Big tech companies are using published books to train their artificial intelligence models—not just without obtaining authorization from their authors, but also by pirating the books and denying the authors their sales royalties.
In a study published on Sunday (Aug. 20), the Atlantic revealed how OpenAI, Meta, and other tech companies use pirated books from shadow libraries, paying nothing for the content that trains and powers their large language models.
OpenAI uses Books1 and Books2, two corpuses of books drawn from the internet, to train its models. Roughly 15% of the training set for GPT-3 comes from these databases. Court filings by authors who have sued OpenAI claim the company populated Books2 with pirated books from shadow libraries like Library Genesis (LibGen), Z-Library (Bok), Sci-Hub, and Bibliotik.
Similarly, a dataset used by Meta, and analyzed by the Atlantic, was found to hold more than 170,000 books, most of them published in the last two decades. These books, part of a corpus called Books3, were also used to train other language models. “Pirated books are being used as inputs for computer programs that are changing how we read, learn, and communicate,” Alex Reisner, the Atlantic writer, noted. “The future promised by AI is written with stolen words.”
A series of copyright lawsuits has already been mounted against OpenAI, the creators of ChatGPT , for its use of authors’ content without consent and compensation.
The piracy habit illustrates Big Tech’s tendency to pinch pennies wherever people can be exploited. A software engineer at OpenAI, who works on content from these books, makes an annual salary of up to $370,000. Many book authors, though, never see that kind of income from their writing in their lifetimes, and yet their work is being used to refine and commercialize AI engines.
Although OpenAI’s valuation rose to $29 billion in June, it has previously also been accused of hiring a California-based agency, Sama, that allegedly underpaid Kenyan workers to perfect ChatGPT. Kenyan workers made between $1.32 and $2 per hour, a small fraction of California’s minimum wage of $16.99 per hour.
Meta, too, has found itself under fire for similar reasons. This past March, Meta indicated that its largest investments henceforth will be in AI, and a month later, it announced that it would spend $33 billion to “introduce AI agents to billions of people in ways that will be useful and meaningful.” In June, it launched Llama 2, its latest large language model for commercial use.

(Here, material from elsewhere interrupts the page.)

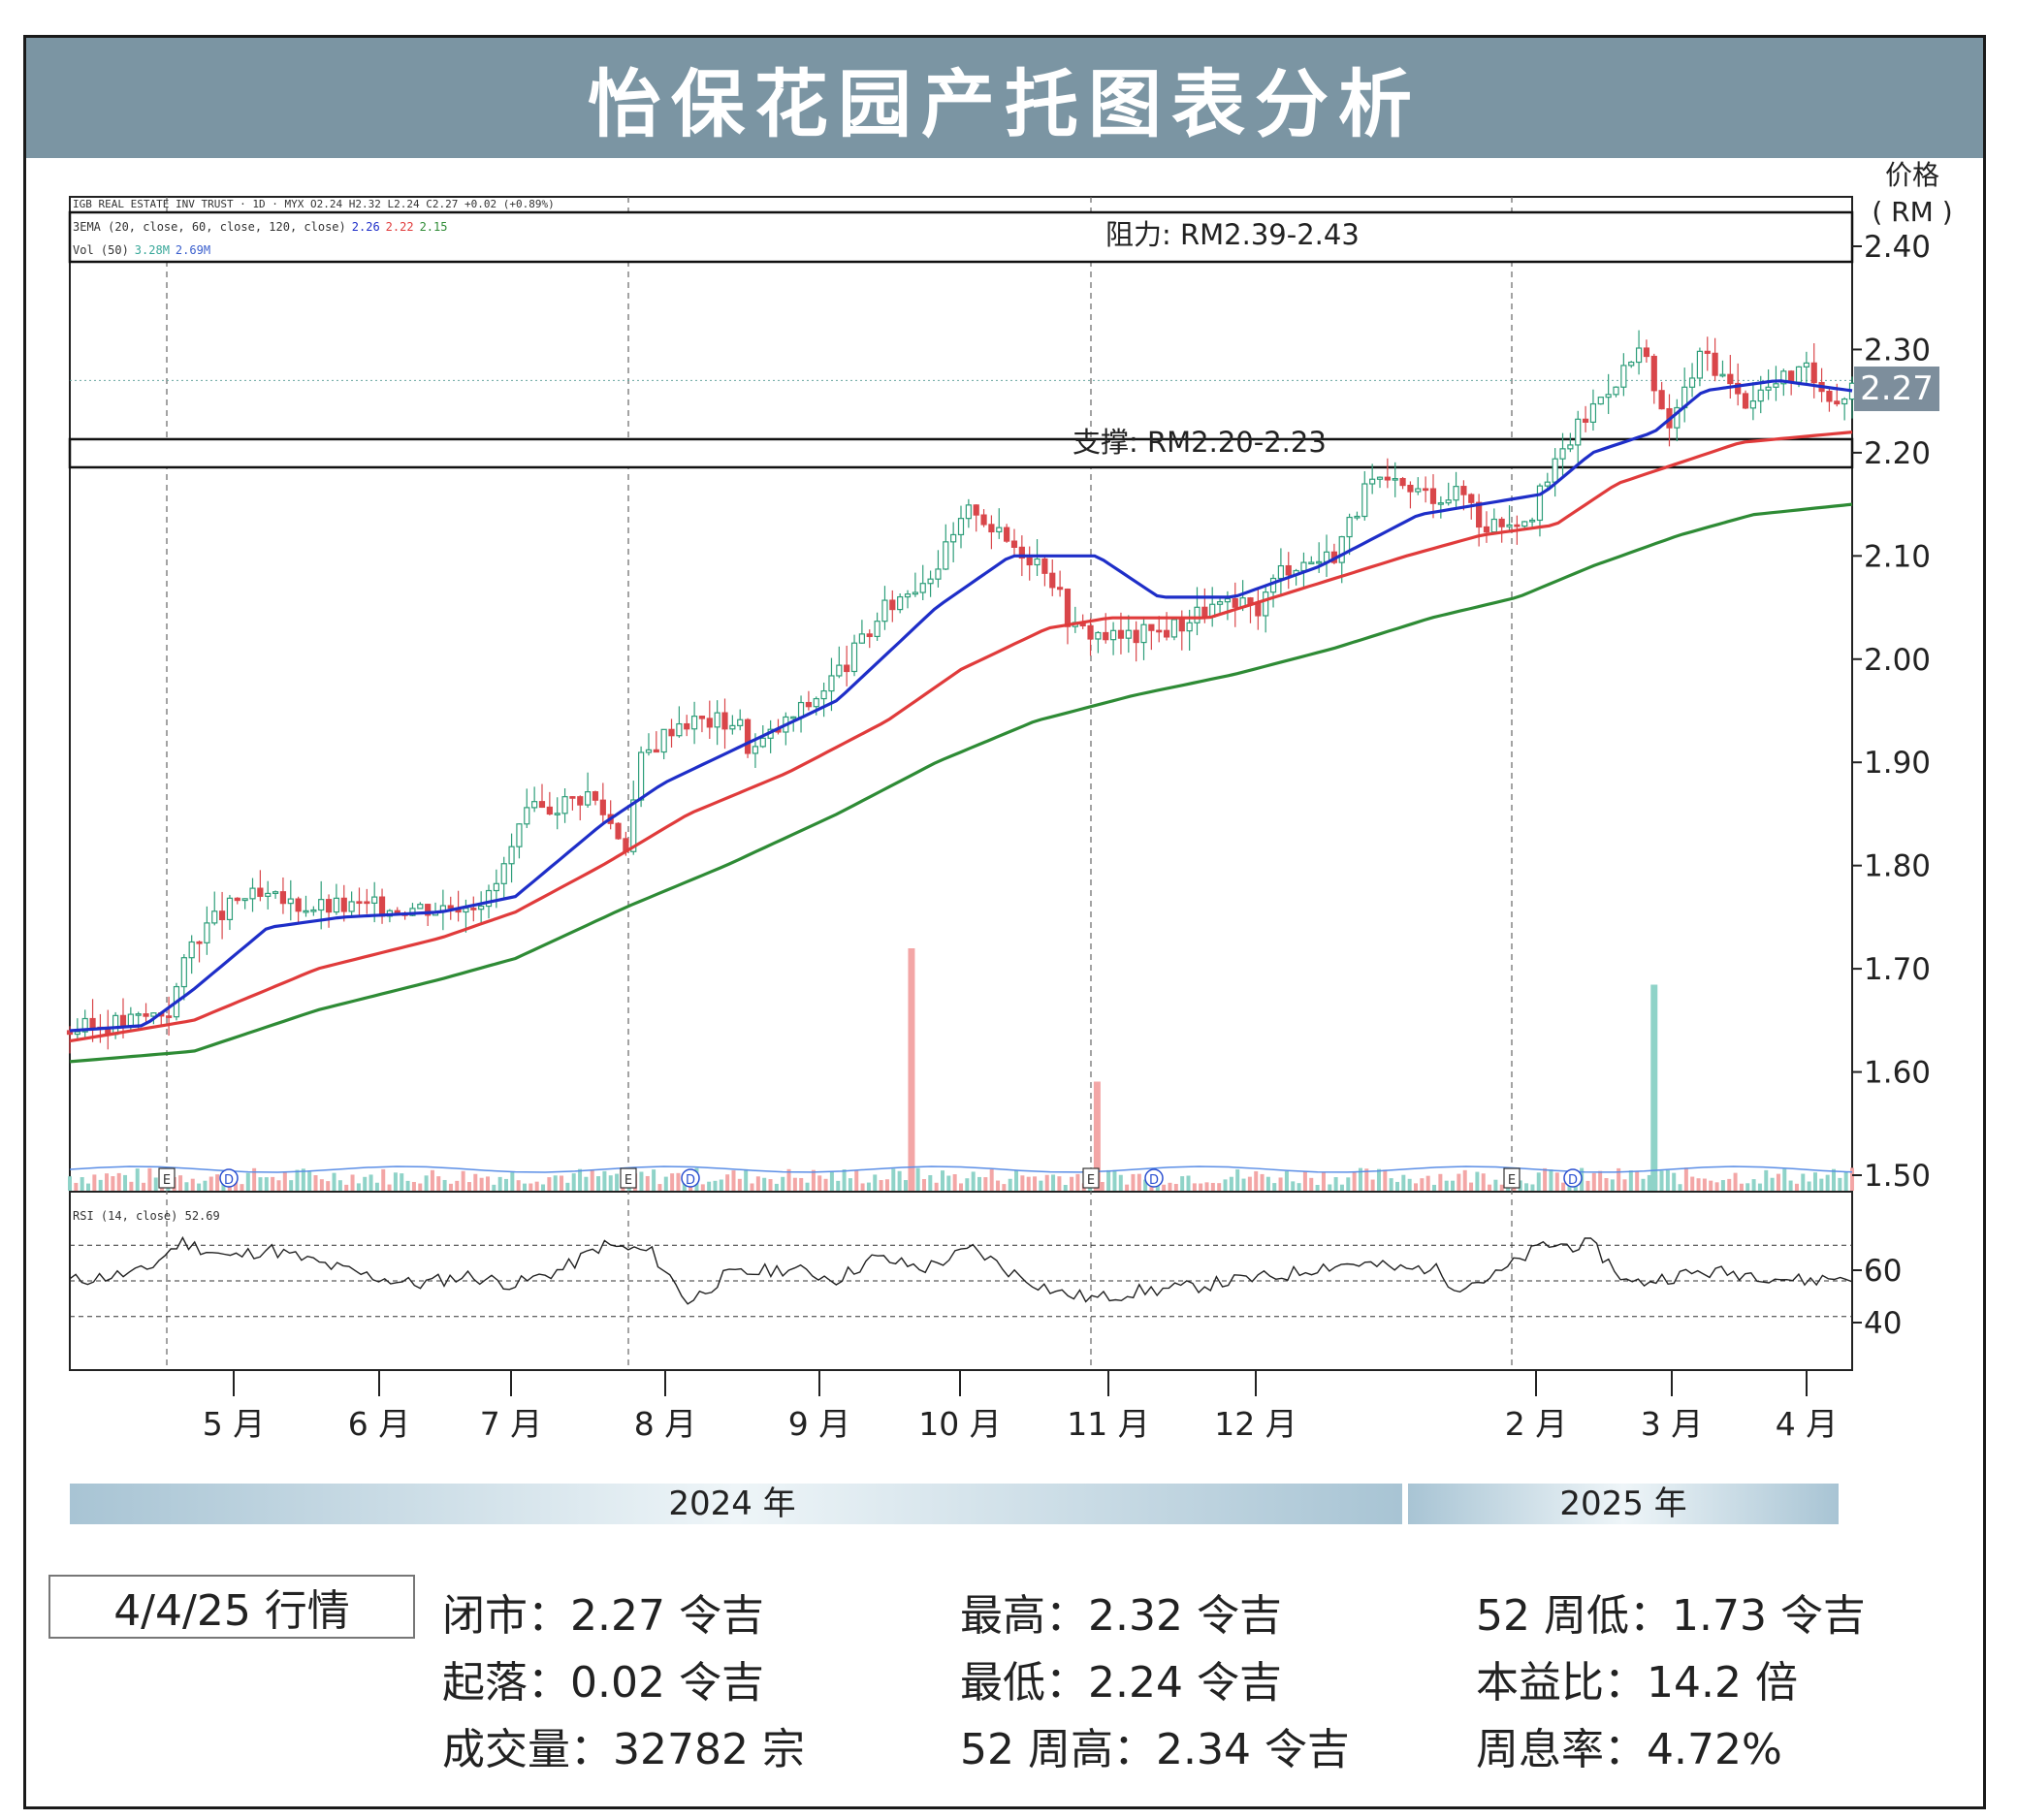  What do you see at coordinates (961, 340) in the screenshot?
I see `zone-layer` at bounding box center [961, 340].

But despite these grand announcements of expenditure, Meta has been hit with accusations that its subcontracted employees, recruited through Sama, work in poor conditions. Last year, one such former employee sued Meta and Sama in Nairobi, alleging labor exploitation and the suppression of union organizing efforts.
Google has invested $300 million in Anthropic, a company founded by ex-OpenAI employees and progenitor of Claude, an AI chatbot that rivals ChatGPT. It is unclear clear how much Google has invested in its own Bard chatbot, which has been released to a wide audience in more than 40 languages.
Yet many of the people hired to train Bard are reportedly overworked, undertrained, and underpaid. Some contractors, pressured to deliver complex text audits within short durations, make as little as $14 per hour. In contrast, the median salary for an AI engineer at Google is $230,745.